第2話 こんにちは、有本優也です。

 こんにちは、有本優也です。


 僕は今、人生三回目のまな板の上の鯉状態になるのを回避すべく、妹分の夕凪かずらさんと、プロレスで言う、いわゆる『手四つ』の状態で攻防を繰り広げております。


 どうやら僕は葛さんのお怒りに触れてしまったようです。そして床には色とりどりのタオルや目隠し、手錠っぽいものが確認できます。この後の展開を予想した僕は人生三度目のまな板の上の鯉を回避すべく奮闘しています。


 以上、現場からの中継でした。


 ……あれ? 何でこうなった? これは絶対オシオキに持っていかれる流れじゃないか! しかもオモチャの手錠まで準備するって、拘束する気満々すぎるだろ!


「ちょっと葛、落ち着いて。まずは話し合おうではありませんか。もしかしてほのかのてんこ盛りマシマシな話で怒ってる?」

「ごごごっ!」

「いや、お怒りなのはわかったから!」


 いたたた! 葛、結構力が強くなってないか?! たゆまぬ努力で拳法を頑張ってるのは感心だけど、ここで成果を発揮されても困る!


「何よ……っ! ほのかとはいちゃいちゃラブラブちゅっちゅぺろぺろじゅっぽじゅっぽずんずんぴゅるっぽぴゅるっぽできても、私とはできないっていうのっ?」

「オノマトペがえげつない! それに誤解だってば! あれは僕の……そう、僕が見ちゃった夢の話だし、そもそも僕が拘束される事のどこにいちゃラブの要素が?!」

「……?」

「何でそんな事聞くの? みたいな顔されても!」

「いいから神妙にお縄につきなさいよ!」

「僕は下手人か!」


 ほのかの訳の分からん罰ゲームおっぱいパン当てゲームを知った葛まで、最近罰ゲームの流れに便乗してくるようになったのはツラい。夏休みに入って前以上に二人が僕の部屋に入り浸るようになってからはハニーなトラップを常時かけられている気がして仕方がない。


 そんな環境からか、最近エロい夢を見る事が増えたんだよなあ。しかも夢に出てくるのはほのかと葛ばっかり。二人が一緒に泊りに来た時なんてセットで出てくるんだぜ? 朝起きて下着に悲しい染みがないかどうかトイレに駆け込んでチェックする毎日は切ない。


 まあ……その夢を見るとそっち系の衝動性欲が解消した感じがしてスッキリするから良し悪しなのかもしれないけども、密着感が半端ない添い寝は止めてほしい。
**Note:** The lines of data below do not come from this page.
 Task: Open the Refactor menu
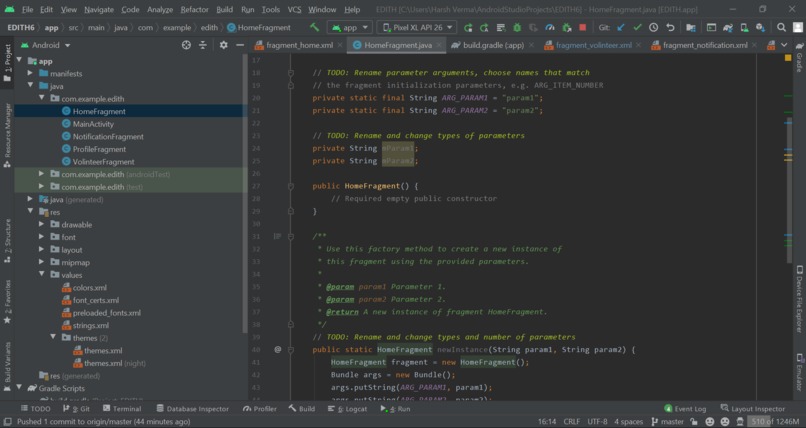194,9
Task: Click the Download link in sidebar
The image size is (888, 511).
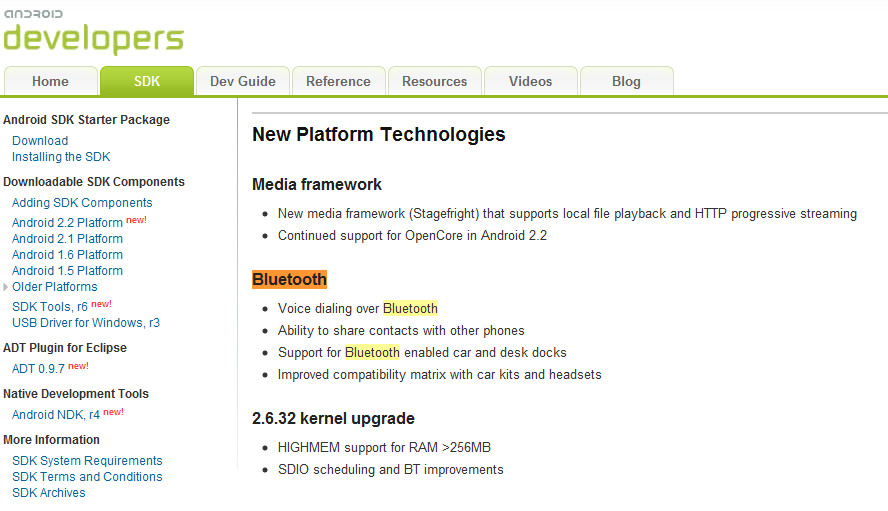Action: (x=40, y=141)
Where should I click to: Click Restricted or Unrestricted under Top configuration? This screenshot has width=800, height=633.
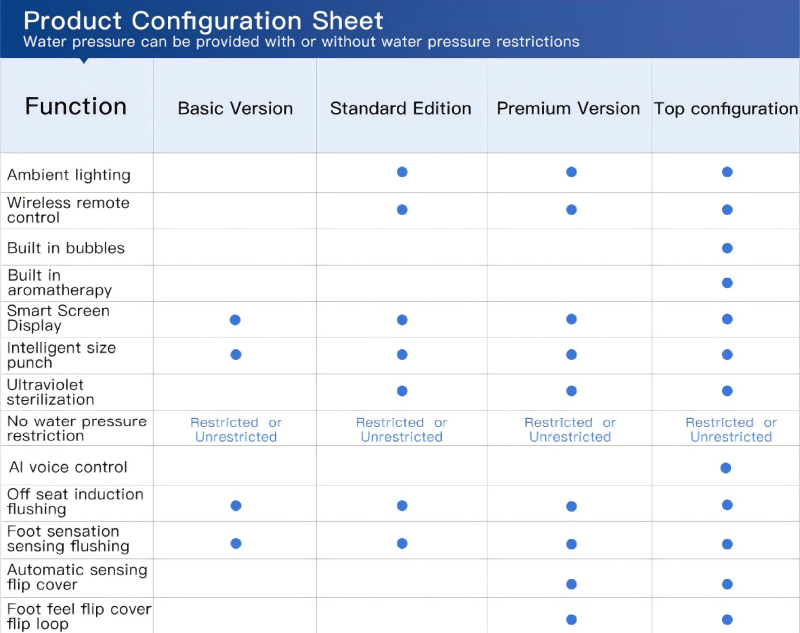(731, 430)
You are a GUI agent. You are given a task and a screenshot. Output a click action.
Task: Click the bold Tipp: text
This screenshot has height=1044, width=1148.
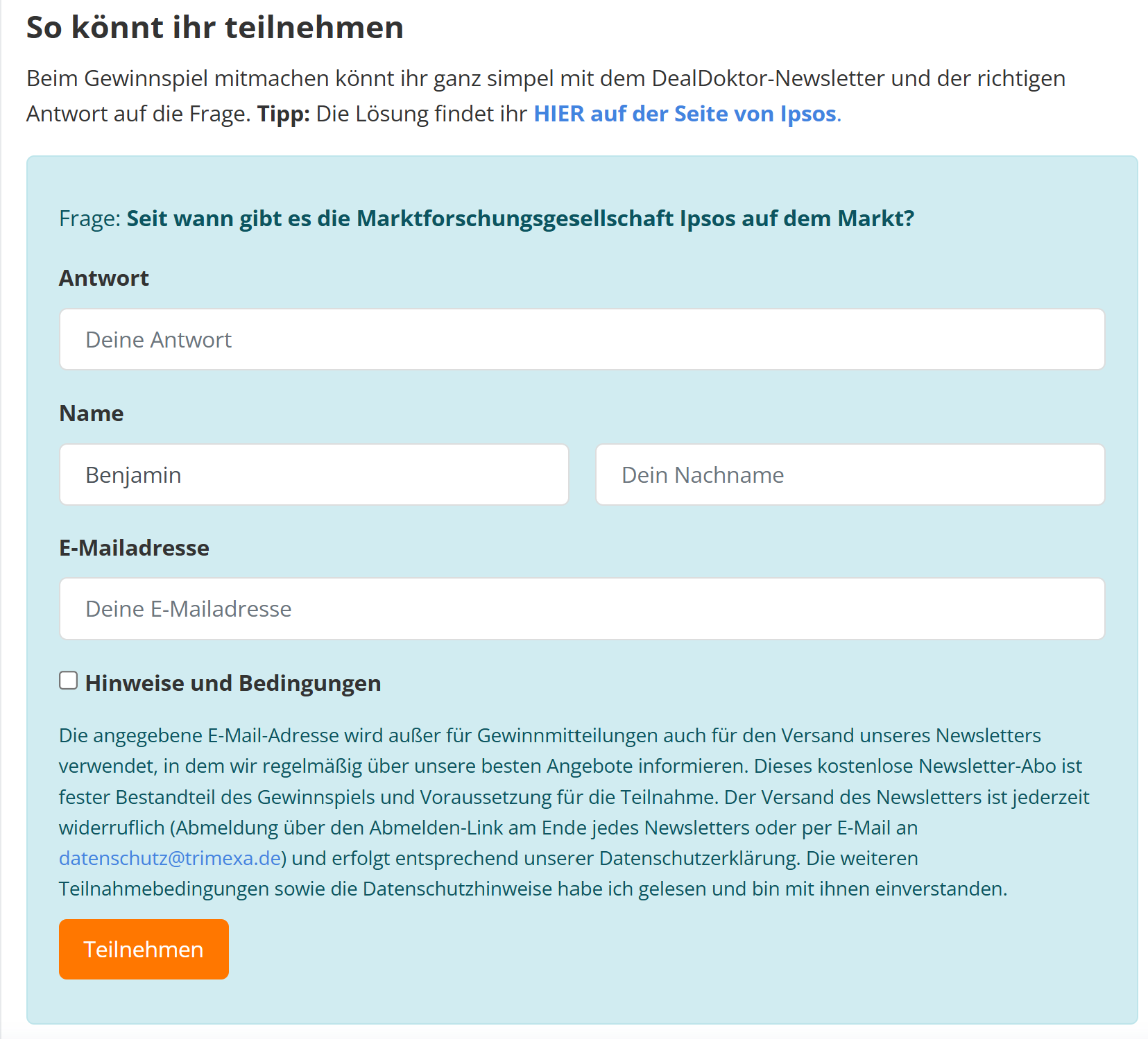coord(283,114)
 でも二人用のベッドを提案したら断固拒否されたしなあ。二人にはどうしても甘くなっちゃう僕もいけないんだけれどもさ。昔からそうだけど嬉しそうにベッドに潜り込んでくる二人を見ると僕も嬉しいし、二人と一緒に寄り添って寝ると幸せなんだよね。


「ちなみに聞くけど……僕がお縄についたら何が始まるのか教えてもらっても?」

「こしゅこしゅしてにゅるっぽにゅるっぽぐっちょんぐっちょんばっしんばっしんのぴゅるっぽぴゅるっぽごっくんに決まってるでしょ?」

衛生兵メディック! それと、誰か通訳を!」

「あら何よ。私が訳してあげるわよ」

「…………オノマトペの意味を聞いても?」

「いかがわしい行為の音よ」

「言い切った?!」


 家族同然の葛とそんな事できるかあ!


「夢、夢! あくまでも夢の話! そんでいやらしい夢を見てごめんなさい! 現実で葛やほのかとそんな事したら洒落にならないってば」

「あら、夢だろうと現実だろうと私は構わないわよ?」

「か・ま・い・ま・す! それに近いってば!」


 めちゃめちゃいい匂いがする。ヤバいくらいの美少女妹分に超接近されて、いかがわしい事を容認されるってどんなラノベだよ。お兄ちゃんをからかい過ぎですよ、君達は!